**INSTRUCTIONS TO FOLLOW:** Below are records; extract exactly the lines from the one with "725x465 pixels. Task: Open" through the final line, including both, but drop the pictures.

====== MATERIAL SHOWN ======

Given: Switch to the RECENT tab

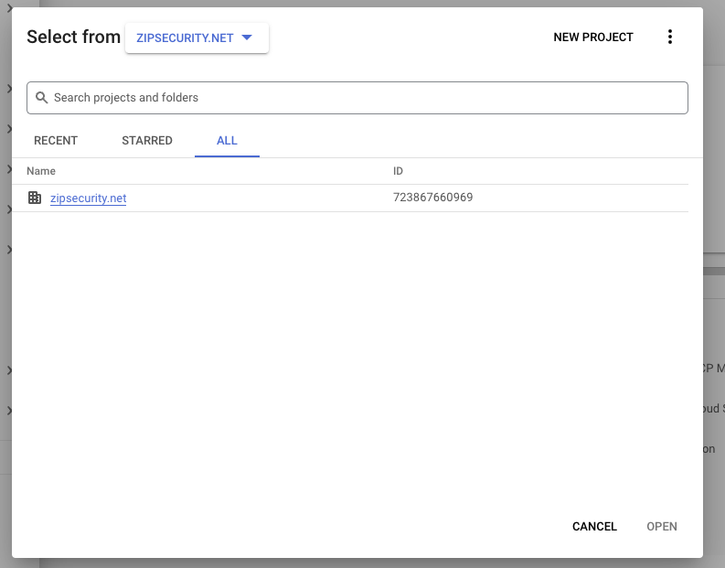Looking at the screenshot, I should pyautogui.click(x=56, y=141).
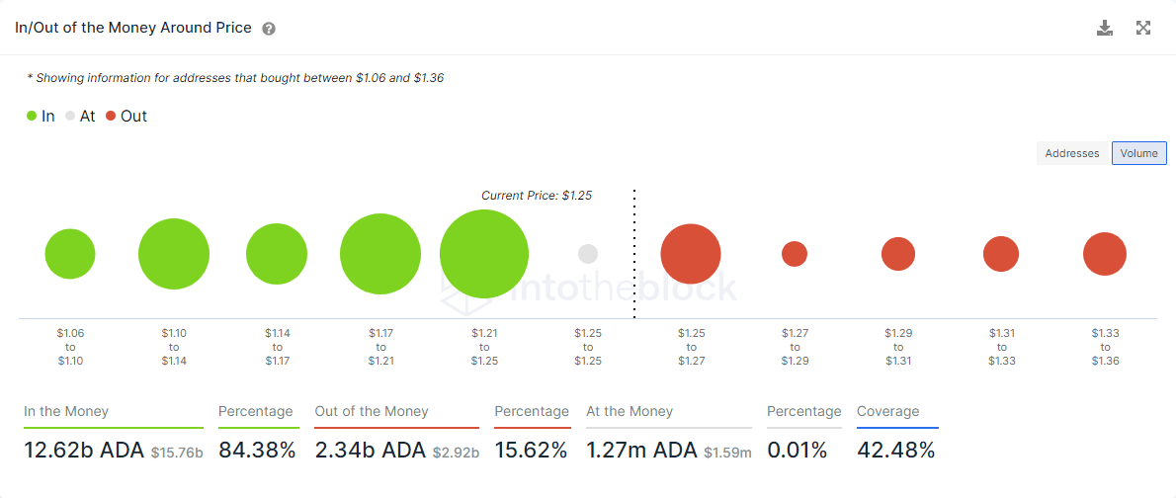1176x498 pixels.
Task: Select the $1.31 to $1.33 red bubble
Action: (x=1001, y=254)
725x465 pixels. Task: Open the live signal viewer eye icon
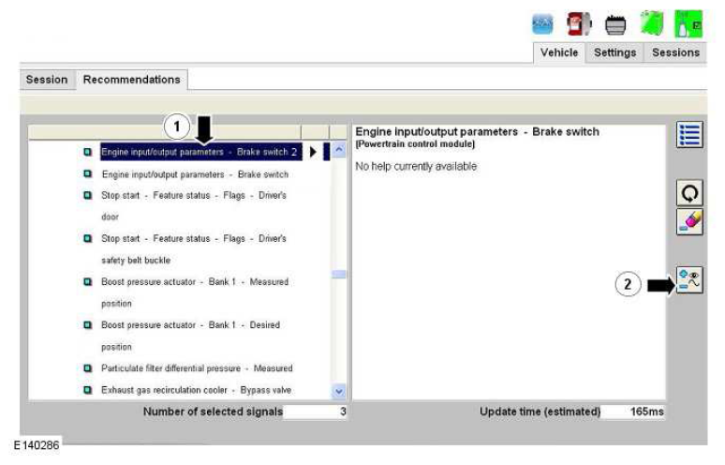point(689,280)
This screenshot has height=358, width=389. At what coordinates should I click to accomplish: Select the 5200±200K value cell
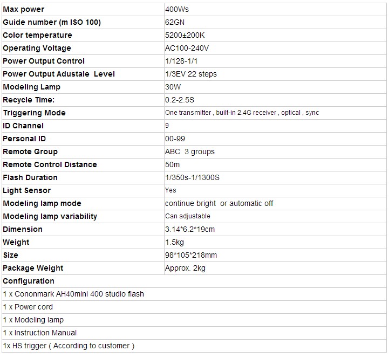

======

**ANSWER SECTION:**
725x465 pixels. Task: Open the live signal viewer eye icon
point(689,280)
This screenshot has height=358, width=389. At what coordinates should I click to accomplish: Select the 5200±200K value cell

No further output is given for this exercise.